*PROMPT*.
Could you repeat the lines below word for word, leaving out the pictures?

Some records
>>
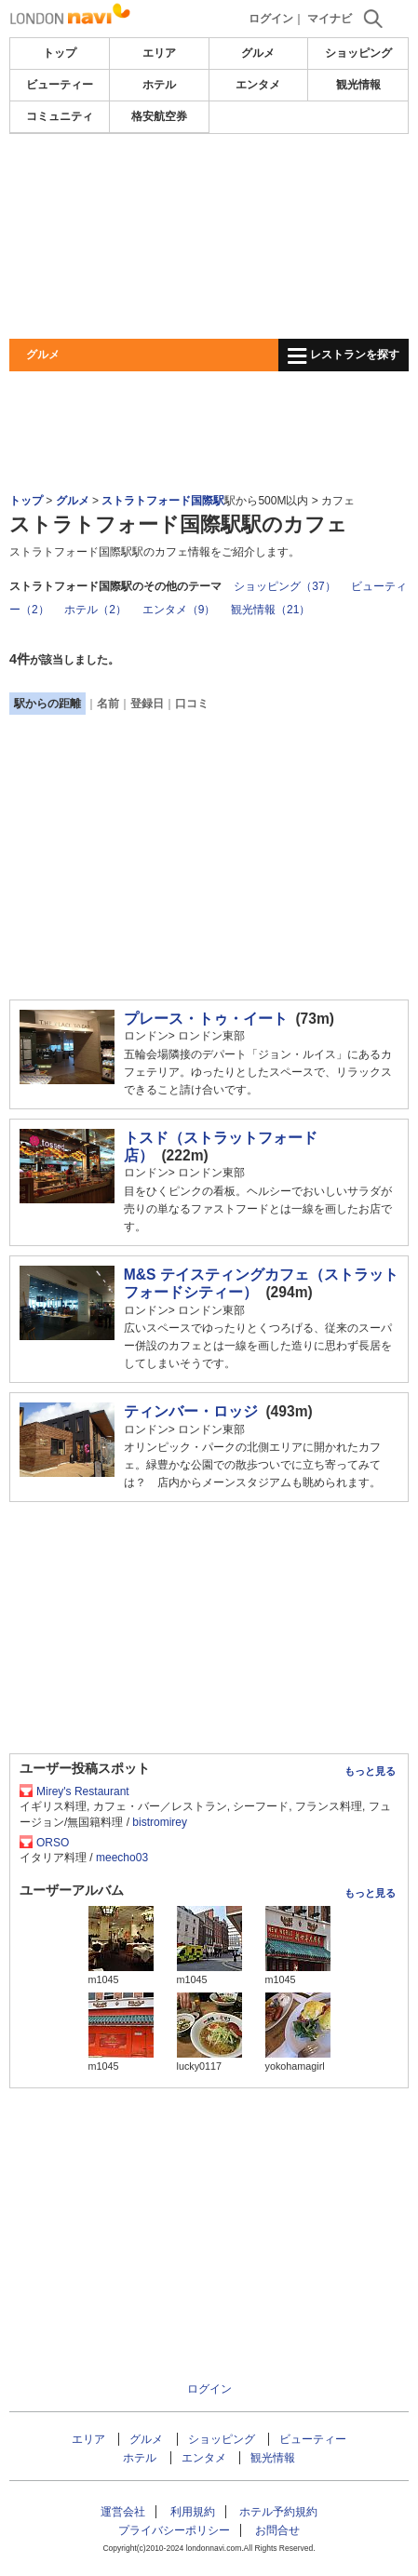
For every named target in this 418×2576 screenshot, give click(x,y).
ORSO (52, 1842)
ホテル (159, 84)
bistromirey (159, 1822)
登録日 (147, 703)
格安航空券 (159, 116)
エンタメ (258, 84)
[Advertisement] (209, 236)
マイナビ (329, 18)
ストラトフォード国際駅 (162, 500)
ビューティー (59, 84)
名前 (108, 703)
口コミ (192, 703)
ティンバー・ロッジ (191, 1411)
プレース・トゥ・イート (206, 1018)
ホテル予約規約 (278, 2511)
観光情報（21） (270, 609)
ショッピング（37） (284, 586)
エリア (159, 53)
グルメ (258, 53)
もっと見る (370, 1771)
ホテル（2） (95, 609)
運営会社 (123, 2511)
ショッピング (358, 53)
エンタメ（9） (179, 609)
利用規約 (192, 2511)
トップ (59, 53)
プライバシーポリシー (174, 2530)
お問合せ (277, 2530)
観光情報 (358, 84)
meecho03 (122, 1857)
<<
*EXPECTED OUTPUT*.
For every named target in this 418×2576 screenshot, give click(x,y).
ORSO (52, 1842)
ホテル (159, 84)
bistromirey (159, 1822)
登録日 (147, 703)
格安航空券 (159, 116)
エンタメ (258, 84)
[Advertisement] (209, 236)
マイナビ (329, 18)
ストラトフォード国際駅 (162, 500)
ビューティー (59, 84)
名前 (108, 703)
口コミ (192, 703)
ティンバー・ロッジ (191, 1411)
プレース・トゥ・イート (206, 1018)
ホテル予約規約 (278, 2511)
観光情報（21） (270, 609)
ショッピング（37） (284, 586)
エリア (159, 53)
グルメ (258, 53)
もっと見る (370, 1771)
ホテル（2） (95, 609)
運営会社 (123, 2511)
ショッピング (358, 53)
エンタメ（9） (179, 609)
利用規約 (192, 2511)
トップ (59, 53)
プライバシーポリシー (174, 2530)
お問合せ (277, 2530)
観光情報 (358, 84)
meecho03 (122, 1857)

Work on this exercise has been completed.